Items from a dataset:

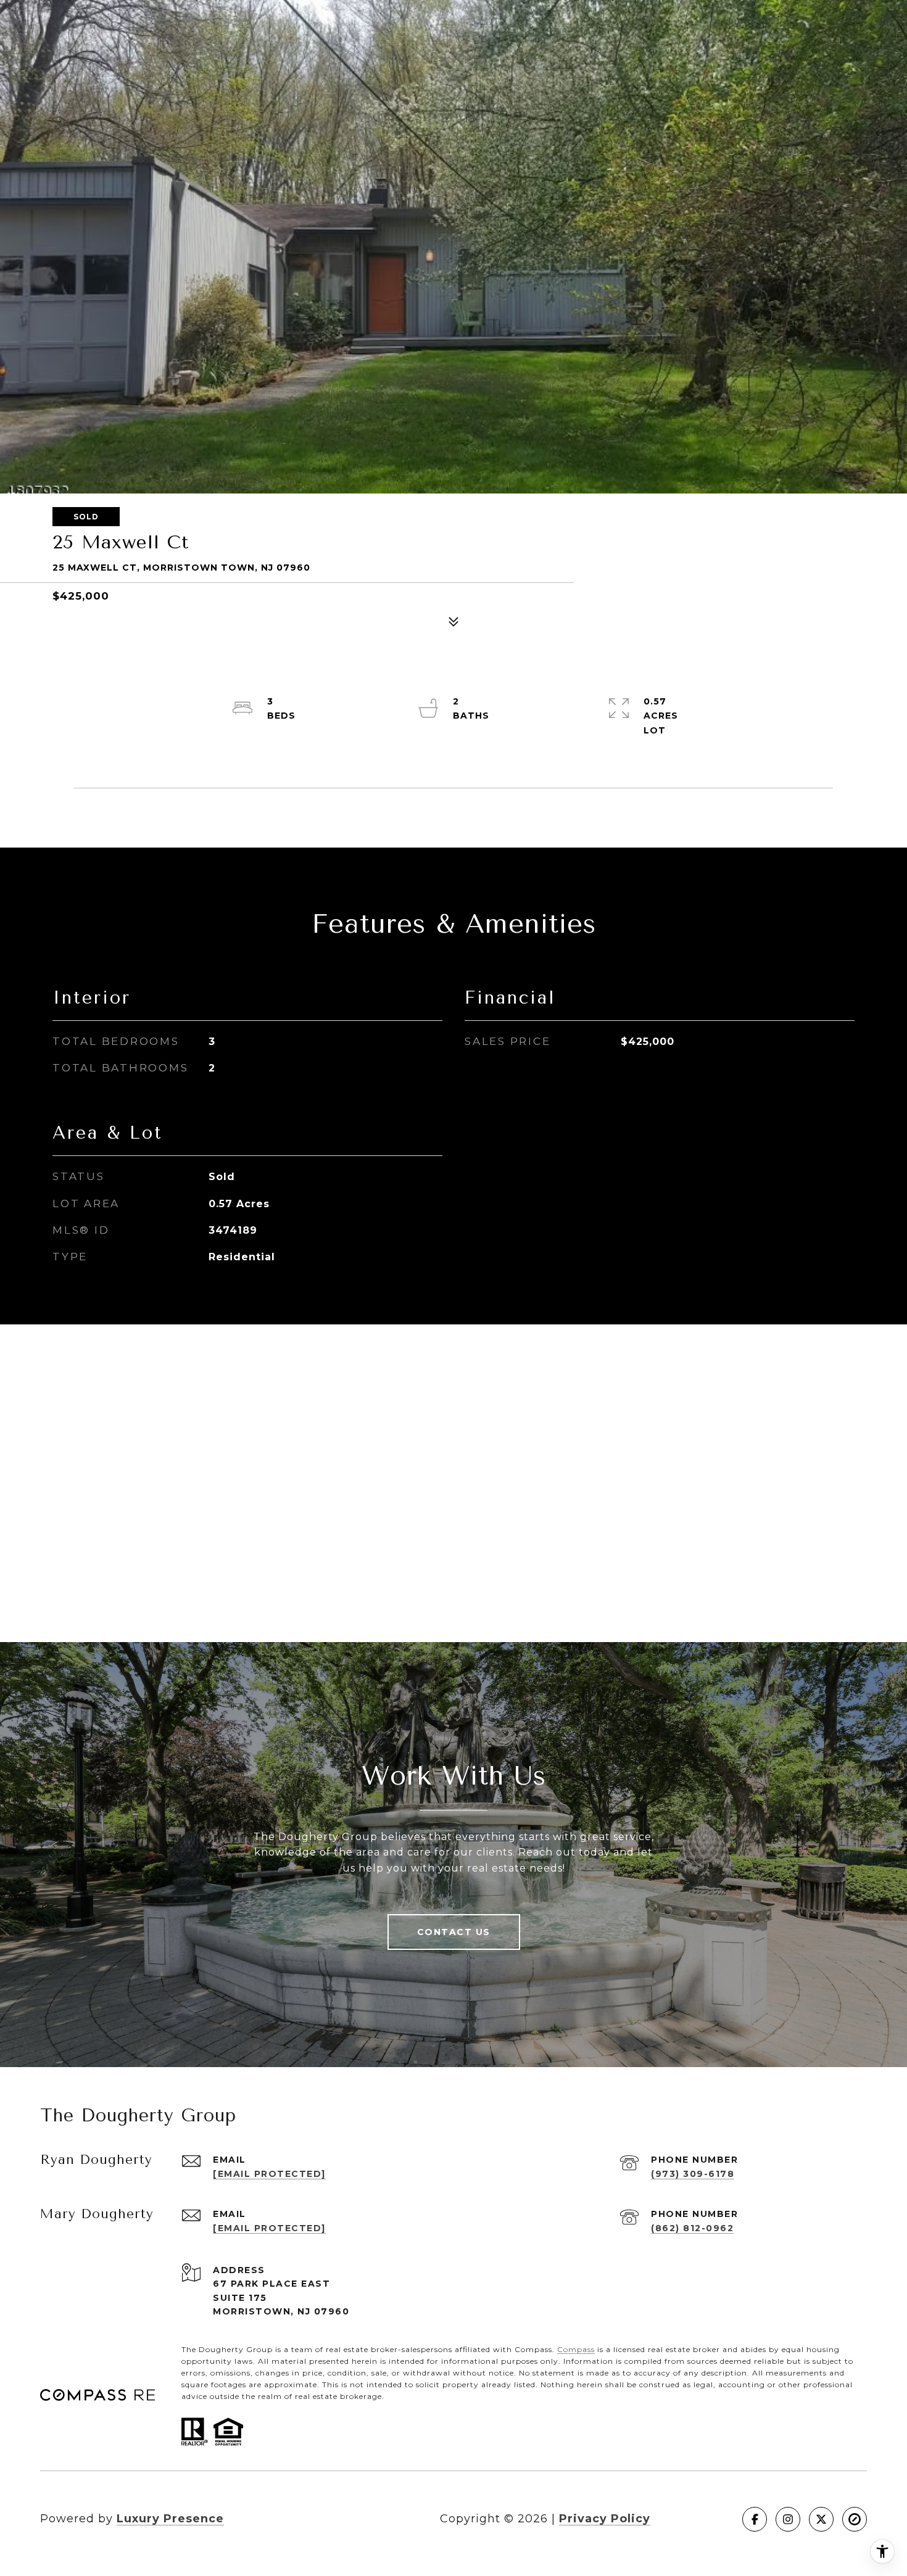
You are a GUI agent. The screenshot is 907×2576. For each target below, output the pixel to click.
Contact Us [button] (454, 1932)
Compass (576, 2349)
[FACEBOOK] (754, 2519)
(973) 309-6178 (692, 2173)
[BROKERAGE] (854, 2519)
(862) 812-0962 (692, 2228)
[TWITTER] (821, 2519)
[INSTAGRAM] (788, 2519)
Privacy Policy (604, 2518)
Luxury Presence (170, 2518)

#### [Task]
The last part of the records is the answer, beginning at the line that holds "[BROKERAGE] (854, 2519)" and including the final line, repeated exactly.

#### [Response area]
[BROKERAGE] (854, 2519)
(862) 812-0962 (692, 2228)
[TWITTER] (821, 2519)
[INSTAGRAM] (788, 2519)
Privacy Policy (604, 2518)
Luxury Presence (170, 2518)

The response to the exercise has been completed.